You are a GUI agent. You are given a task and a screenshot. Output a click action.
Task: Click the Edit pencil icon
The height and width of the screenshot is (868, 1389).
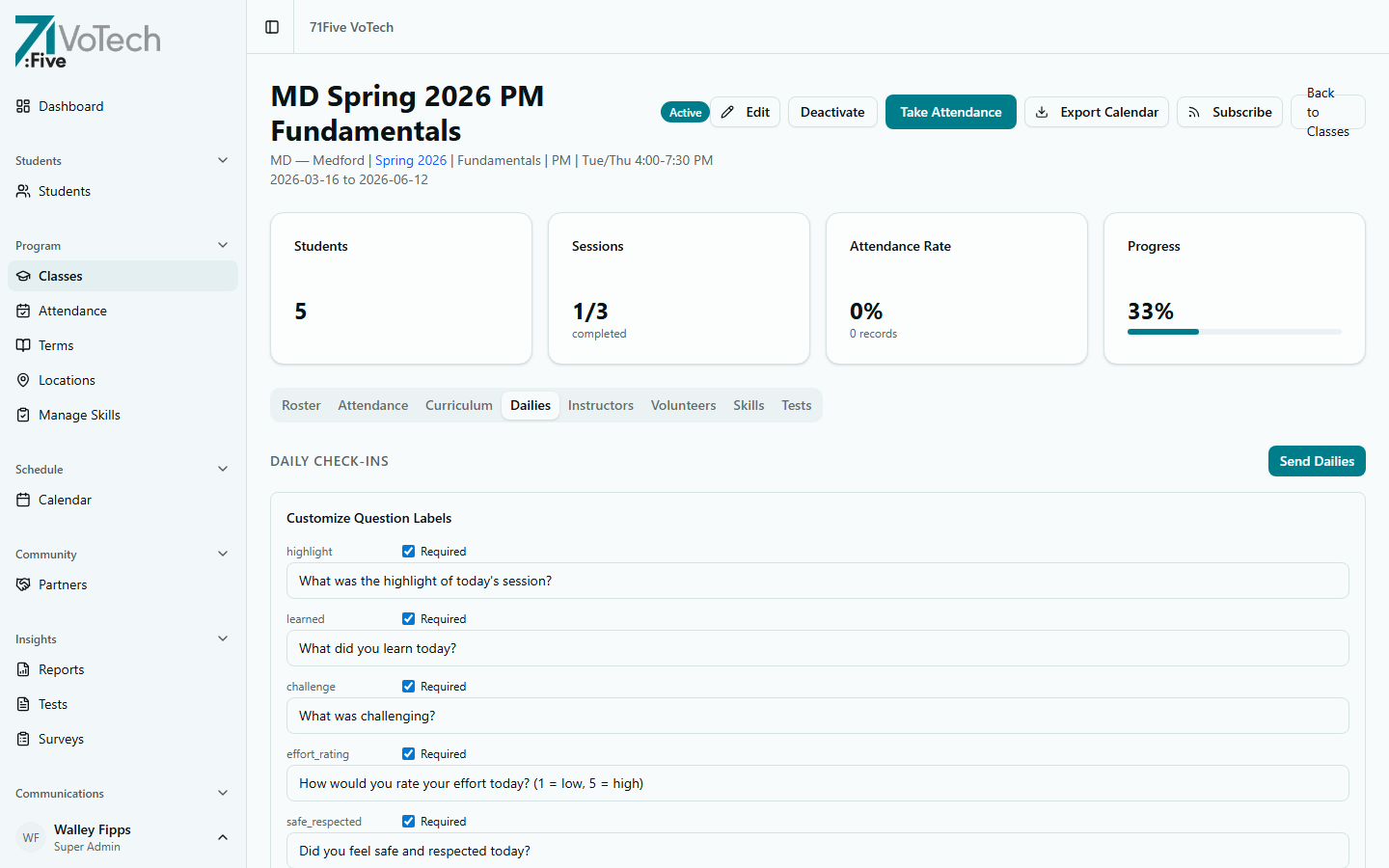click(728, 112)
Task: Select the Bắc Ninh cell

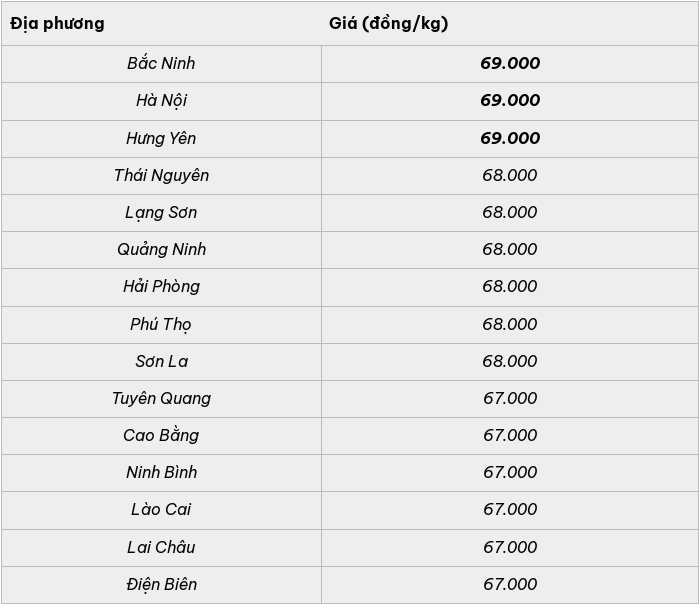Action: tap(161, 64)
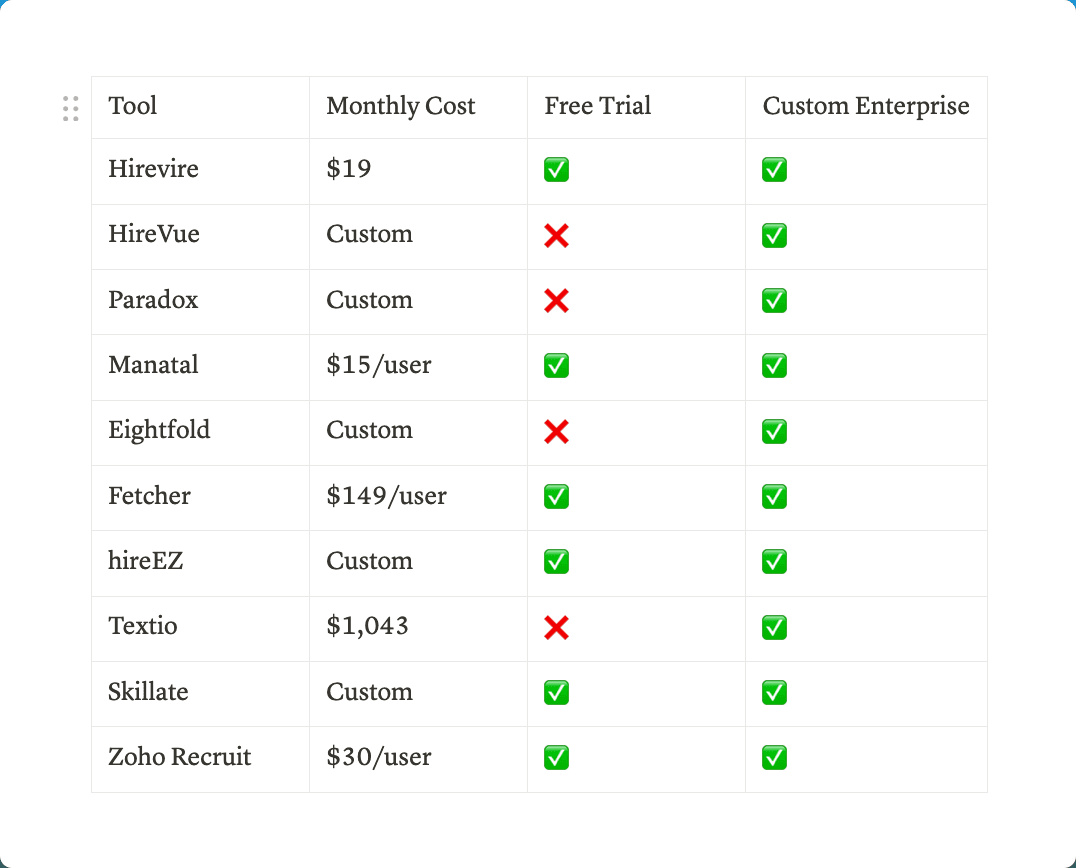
════════
* Task prompt *
Return only what lies between the line containing "Task: Click the Edit pencil icon" and the last line of the listing, those two lines included, exactly as written and with no pictures.

* Reply *
Task: Click the Edit pencil icon
The height and width of the screenshot is (868, 1389).
click(728, 112)
Task: Select the Bắc Ninh cell

Action: tap(161, 64)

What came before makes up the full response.